- _TASK DETAILS_
Determine how many of the lines below contain the word "icon", with case taken into account, and give only that number.

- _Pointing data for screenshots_
+++
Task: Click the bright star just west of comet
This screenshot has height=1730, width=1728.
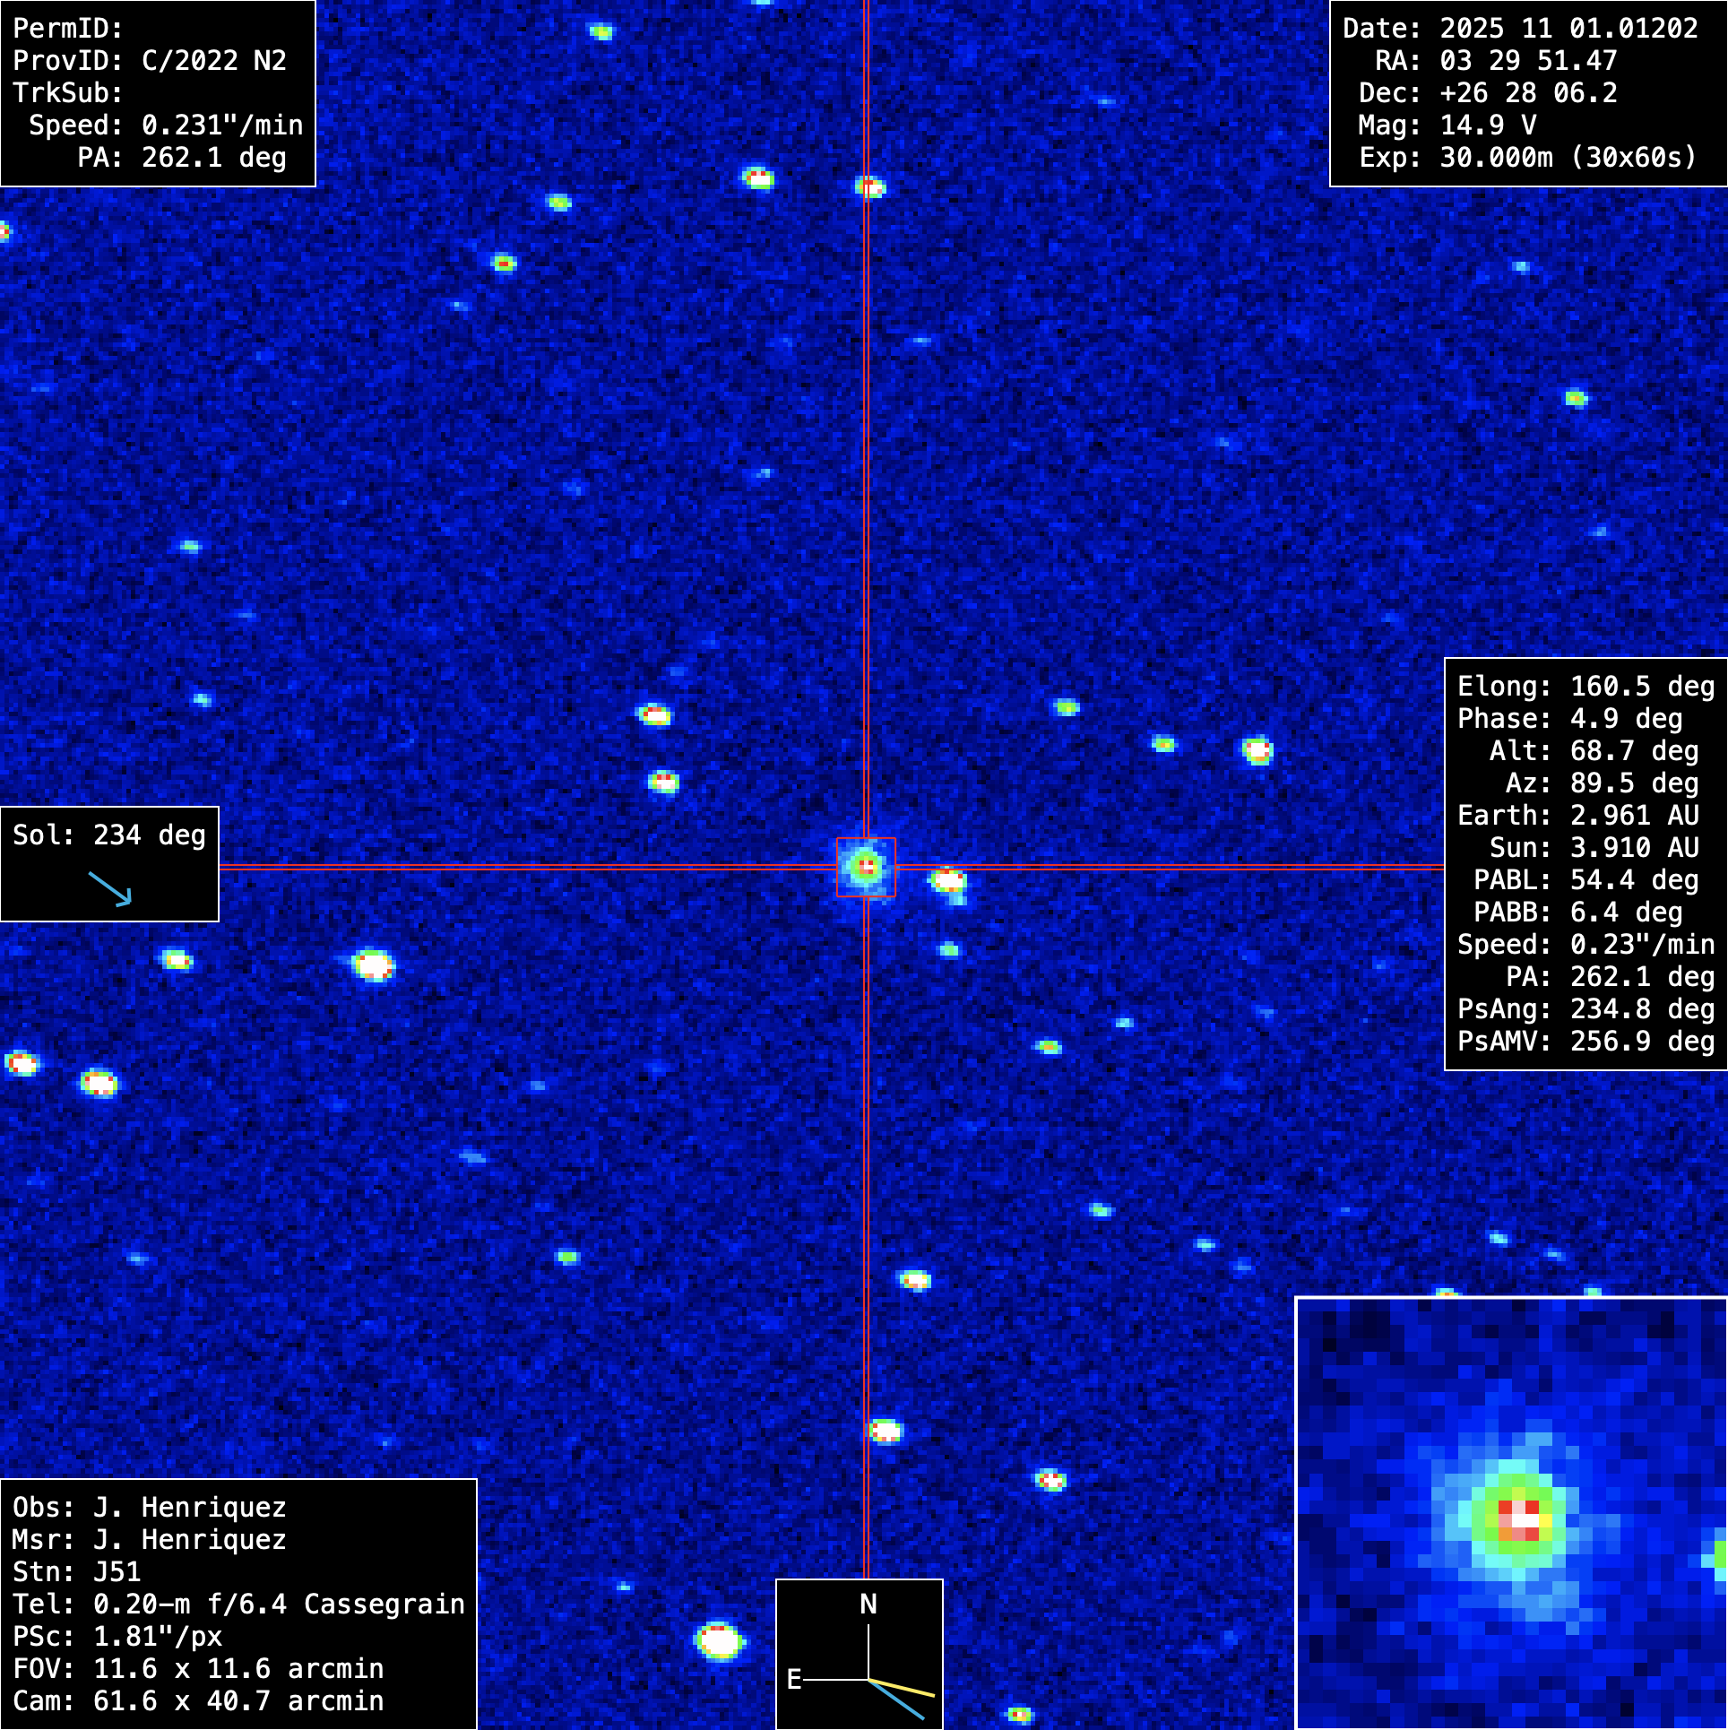Action: click(948, 880)
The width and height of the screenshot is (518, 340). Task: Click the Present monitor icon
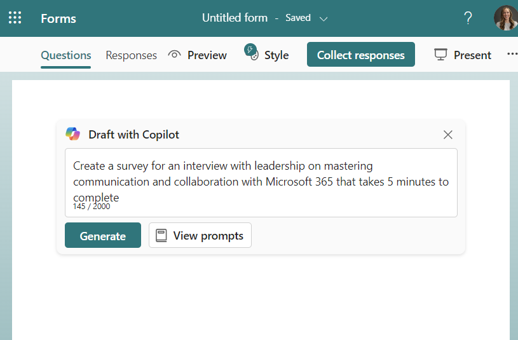(440, 55)
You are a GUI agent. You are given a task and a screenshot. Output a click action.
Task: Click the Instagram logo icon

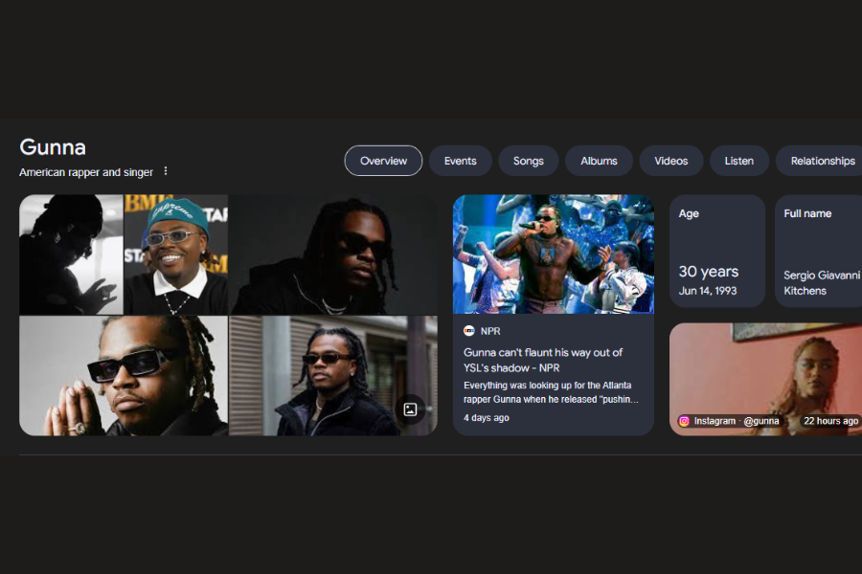[x=684, y=421]
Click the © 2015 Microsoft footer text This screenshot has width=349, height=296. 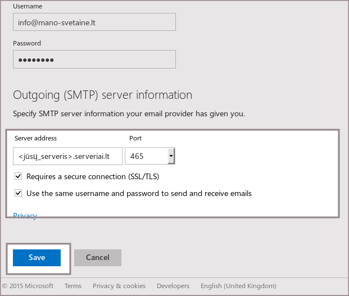point(28,286)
+++
- _REPLY_
2